I’m sure everyone is suffering from a post-election hangover
today, so I wanted to just post a quick roundup of a couple interesting
employment law issues. One post covers an interesting caveat when it comes to
disability discrimination suits, and the other looks at whether a workers
compensation claim precludes a simultaneous negligence action.

First, the Employer Handbook looks at whether an employee
can sue an employer under the ADA when the employer doesn’t know about the
employee’s disability
. In the case in question, an HIV-positive employee was
fired from his position as a nurse after a resident who was in his care care
broke her leg. The court in the case found that the requirement under the ADA that
a plaintiff show he was disabled extended to requiring that the employer know
of the disability in order for there to be a viable claim. In this case, the
nursing home didn’t know the employee was HIV-positive, and therefore it was
impossible the firing was motivated by his disability. As such, he couldn’t
maintain a viable ADA claim. So for employees with a “hidden” disability- make
sure your employer knows at the time you are hired or injured.
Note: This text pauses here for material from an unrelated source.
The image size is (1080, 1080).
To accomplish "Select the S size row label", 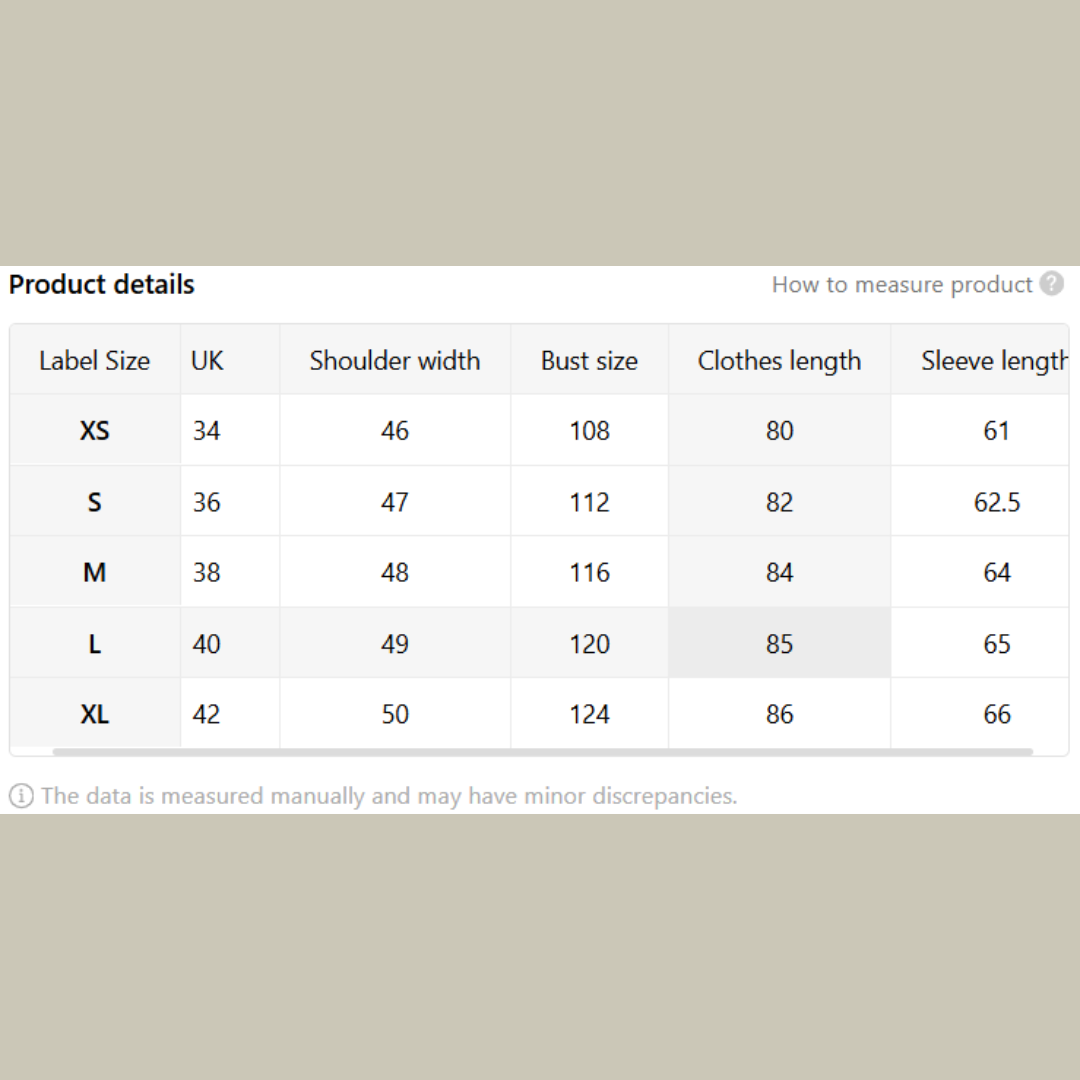I will click(94, 502).
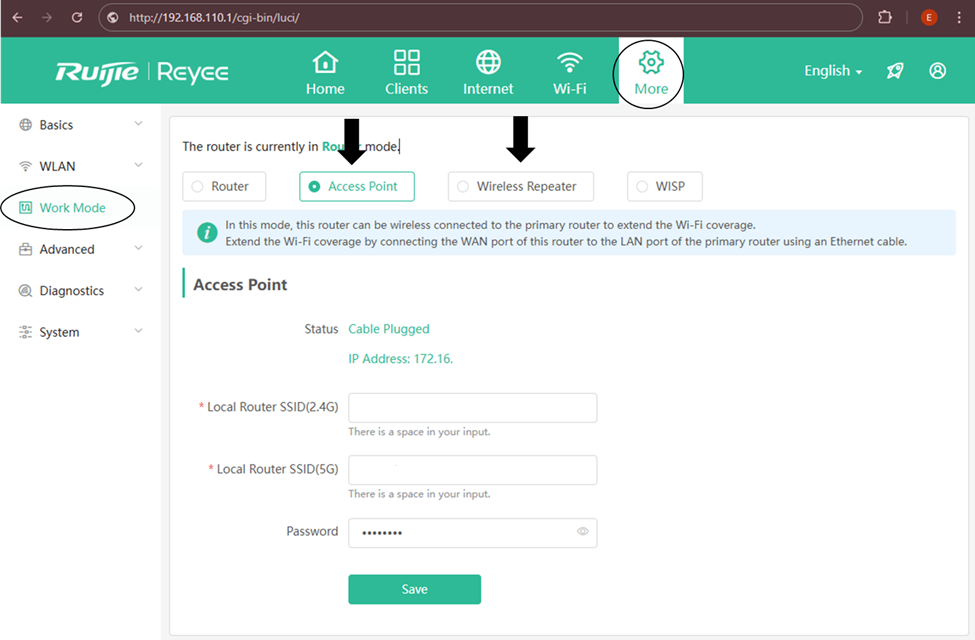975x640 pixels.
Task: Open the Wi-Fi signal icon tab
Action: point(570,63)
Next, the Georgia Workers Compensation Blog looks
at whether an employee injured at work by another employee’s negligence can sue
for damages when he or she is also covered by workers compensation
. In the
case, one construction worker was shot by another while working on a house in a
new subdivision. The worker who did the shooting wasn’t working on the
construction project at the time. The worker who was shot filed a workers
compensation claim against the construction company, and later settled in a no
liability stipulation (which results in compensation but no admission of fault
on the part of the employer). When the injured employee sued the worker who
shot him, he was met with the exclusive remedy defense- the idea that his
exclusive remedy for work-related injuries was a workers compensation claim
because the injury was in the course of his employment. The court found that
because the shooting was an act that arose outside the scope of employment, the
negligence suit was not barred by the exclusive remedy defense. As such,
employers who are injured by another worker on the job should be careful to not
limit their potential remedies by assigning blame for the injury too early in
the litigation process.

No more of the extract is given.